It is with great pleasure that I can say that naniar version 0.2.0 (“The First Joke and Other Matters”) is now on CRAN!
While I’m at it - naniar also has a nice hex sticker, thanks to Oz Locke of Cuddly Cthulhu for the design, I’m super happy with it!
It is inspired by the lampost from CS Lewis’ “Narnia”, and highlights that it focusses on NA values, as well as this idea of “shining a light” on missing data, whilst containing a missing piece.

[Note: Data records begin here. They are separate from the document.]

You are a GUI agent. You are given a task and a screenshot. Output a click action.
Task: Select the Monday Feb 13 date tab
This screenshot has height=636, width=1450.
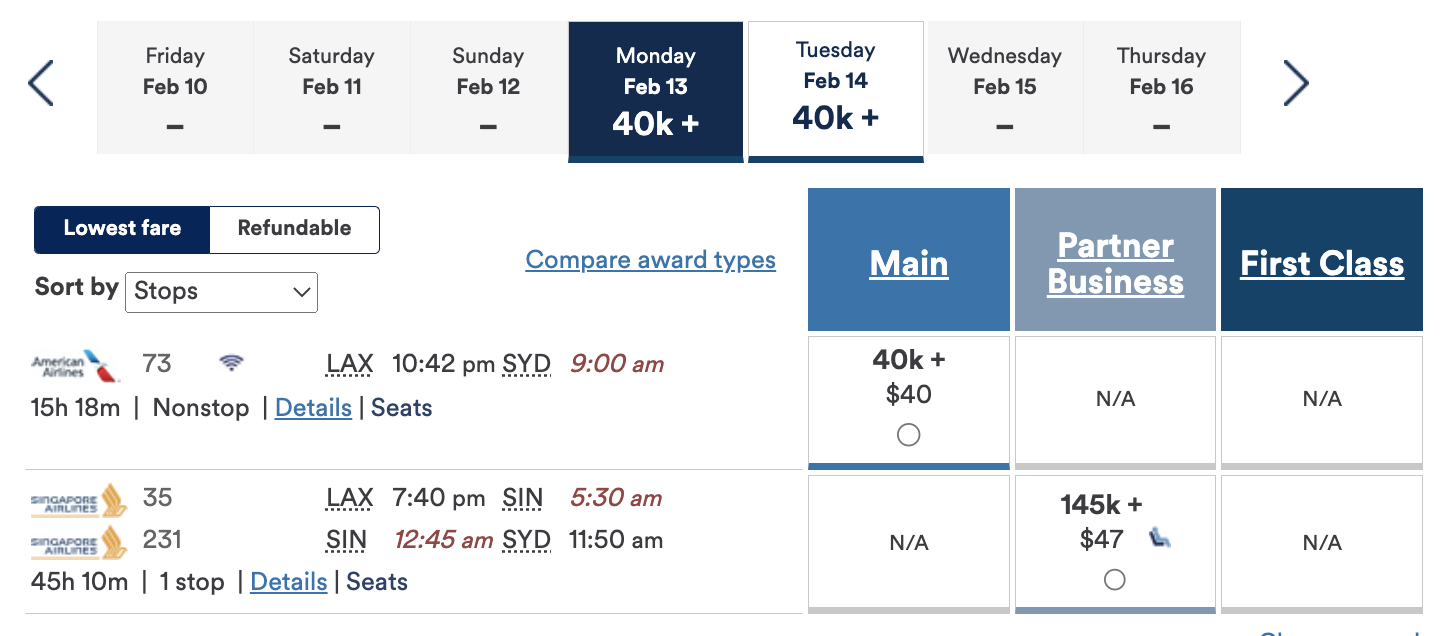coord(655,90)
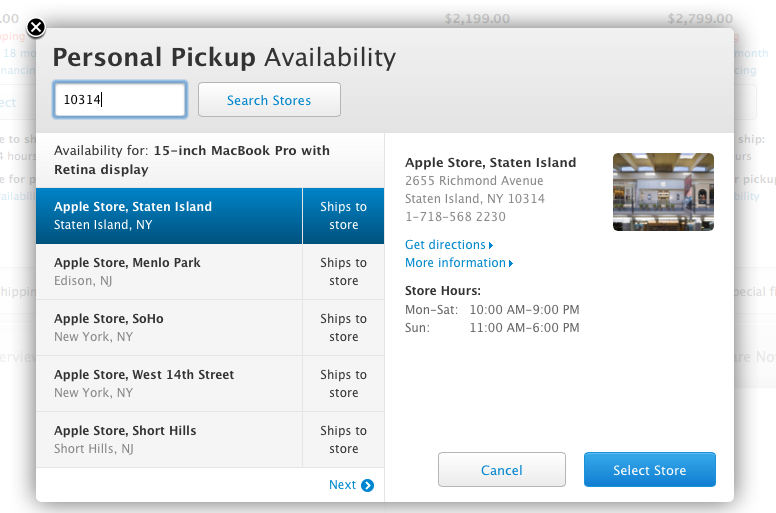Screen dimensions: 776x513
Task: Click Ships to store for Short Hills
Action: pyautogui.click(x=343, y=440)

If you’d like a hex sticker, send me an email and I’ll happily mail one to you!
So, what is naniar?
naniar is a tidyverse friendly package for exploring and analysing missing data in R. The current goals of the naniar package is to make it easier for users to:
- Clean up, tidy, and recode missing values
- Find where missing data is
- Establish how much missing data they is
- Explore why data is missing
- Evaluate imputed values
I’ve described this process in the vignette “getting started”, which I recommend you take a look at to get a quick overview of the capabilities in naniar.
What is new in version 0.2.0?
Scan for possible missing values with miss_scan_count
.
miss_scan_count
makes it easier for users to search for particular
occurences of values in a dataset, across variables. This is handy when you think you might have some suspect values in your dataset and you want to see if they appear in the dataset.
Let’s create a small dataframe containing some offending features, such as -99, and “N/A”, to show how this works:
dat_test <- tibble::tribble(~x, ~y, ~z,
1, "A", -100,
3, "N/A", -99,
NA, NA, -98,
-99, "E", -101,
-98, "F", -1)
You specify the things you want to scan for with the “search” argument, which takes a vector, and counts the number of times those features appear in each column.
So, for example, we cna look at the number of times that -99 appears in a dataset.
library(naniar)
miss_scan_count(data = dat_test, search = -99)
## # A tibble: 3 x 2
## Variable n
## <chr> <int>
## 1 x 1
## 2 y 0
## 3 z 1
This tells us that we have -99 appearing in the variables x
and z
.
We can also look at the number of times that we have -99, -98, and “N/A”.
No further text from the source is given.